• **Passage**:
Graflux

An influxdb storage adapter for graphite-api.

Design

Storing graphite metric data in influxdb provides a high performance read/write storage layer but poses an issue for metric name lookup. Graphite thinks of metrics as a directory structure where only leafs in the structure contain data, i.e. apps.my_app.hits.count is thought of like a file system app/my_app/hits/count where the data is stored only in count. Influx has no such model and just thinks of each metric name as a string, i.e. apps.my_app.hits.count is just a string and the . separators hold no meaning.

This creates a performance problem with looking up metrics in influx, a graphite query like apps.my_app.*.count has to be converted into a regex to query influx directly for matching series. Applying regexes across 300k+ series is a very slow operation. In addition intermediary queries for branches will return all children, e.g. a graphite query of apps.* is expected to only return immediate children of apps, but there is no way to query that with a regex in influx so it would return all metrics under apps and need to be post filtered. This is extremely slow for large numbers of metrics.

To work around these issues graflux constructs an in memory index of metric names rather than querying influx for them. The index is a k-ary directory tree like structure which can be queried with graphite's glob expression language. The index is periodically rebuilt and reloaded by each graphite-api process. The initial implementation uses file based storage and locking to ensure that only one process rebuilds the index and to share the resulting index with other processes. Additional storage implementations using memcached/redis are planned to support deployments with multiple boxes running graphite-api, PRs welcome and some provisions have been made in the code for this support.

The metric index gives graflux much higher performance than current alternatives. Metric lookup queries from a front end like grafana typically execute in less than 25ms total time with ~300k series. The index for 300k series is typically built in <10s and reloading occurs in <3s. The default settings refresh the index every 15m and load it every 5m meaning the index will be stale and not contain any newly created metrics for at most 20m. Both time settings are configurable and should be turned to be as low as possible without negatively impact overall performance.

• **Written request 1**: Translate this sentence from the Graflux passage above into Spanish: "Applying regexes across 300k+ series is a very slow operation."
• **Written request 2**: Continue the Graflux passage above from where it stops.

• **Information provided**:
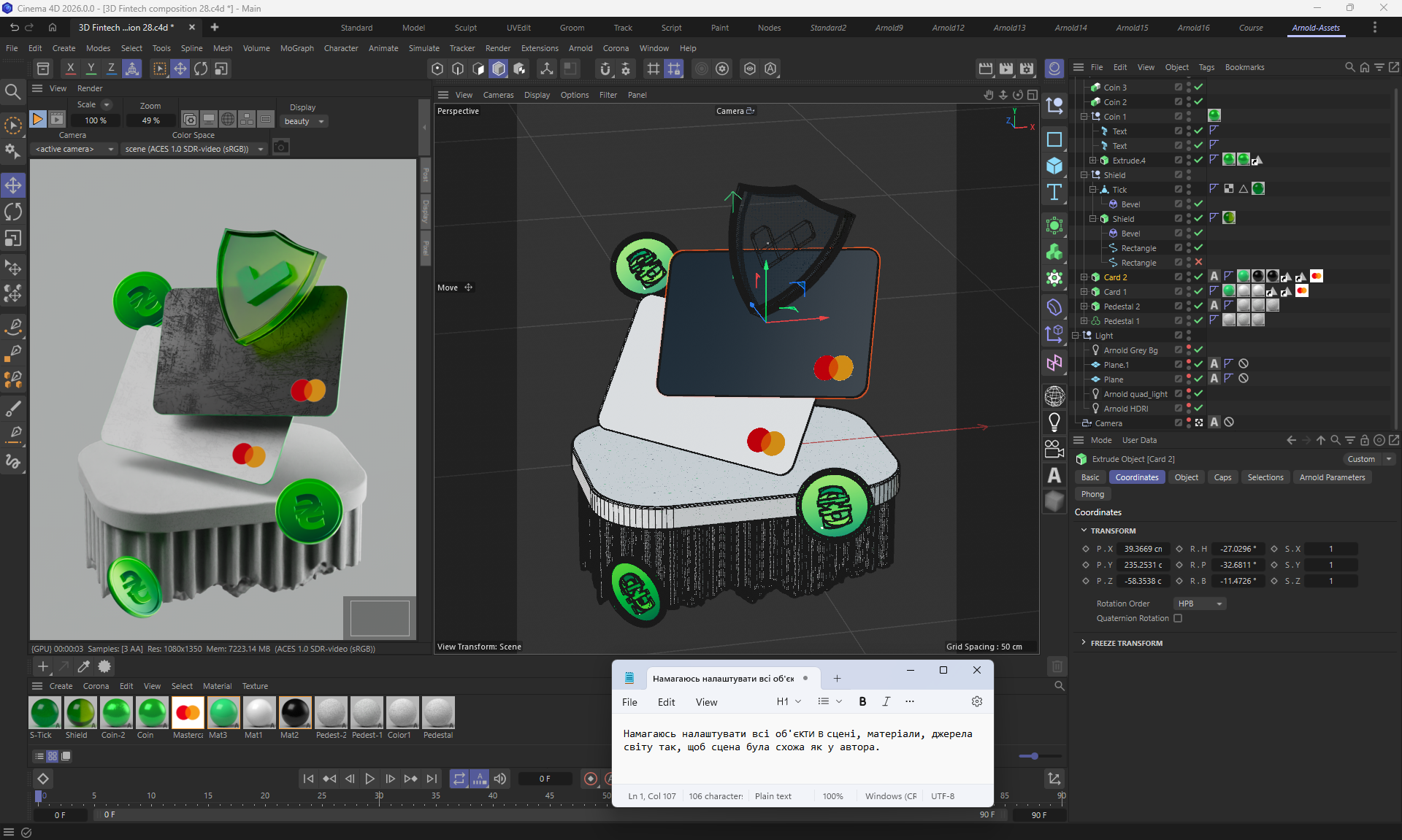The height and width of the screenshot is (840, 1402).
Task: Open the Display beauty dropdown
Action: tap(304, 121)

• **Answer 1**: Aplicar expresiones regulares a más de 300k series es una operación muy lenta.

• **Answer 2**:
Status

We're using graflux in production with a fairly large setup, ~400k metrics in InfluxDB which are stored at 60s resolution. However graflux has not been tested against other workloads so YMMV. Please report any issues found.

Compatibility

Python 2.7, 3.5 and pypy are tested against InfluxDB 0.9.6, 0.10.0 and 0.13.0 in the test suite. An official Influx version support policy has yet to be determined and will likely depend on how influx stabilizes post 1.0.

One thing that is interesting to explore is pypy I haven't tested it with graphite-api yet but in isolated benchmarks against the metric index build/load/query it is 5-10x faster than CPython.

Installation

pip install https://github.com/swoop-inc/graflux/archive/0.1.0.tar.gz

Configuration

graflux is configured via graphite-api.yml. An example configuration with commentary is available in config/graphite-api.yml.

Pre-aggregate calculation

Since Influx is efficient at storing high resolution data for long periods of time we generally don't pre-compute roll ups, but this can create issues when querying long time periods. For example if you collect data every 10s you don't want to have to load 86400 * 31 samples to graph data for 1 month. graflux can have Influxdb do an initial rollup before sending the data to avoid massive IO and graphite-api process time.

To configure this use the steps and aggregates configuration, this is fairly similar to setting up retention and aggregates in carbon.

An example:

config:

  steps:
    - [86400, 10]
    - [259200, 60]
    - [604800, 300]
    - [1209600, 600]
  aggregates:
    - [\.count$, sum]
    - [\.gauge$, last]

A request from graphite-api for up to 1 day (86400s) of data for a metric will use a 10s group time, determined by comparing the time span of the query against the lookup table in steps. A query for between 1 and 3 days (259200s) of data would instead use 60s as the group time, etc.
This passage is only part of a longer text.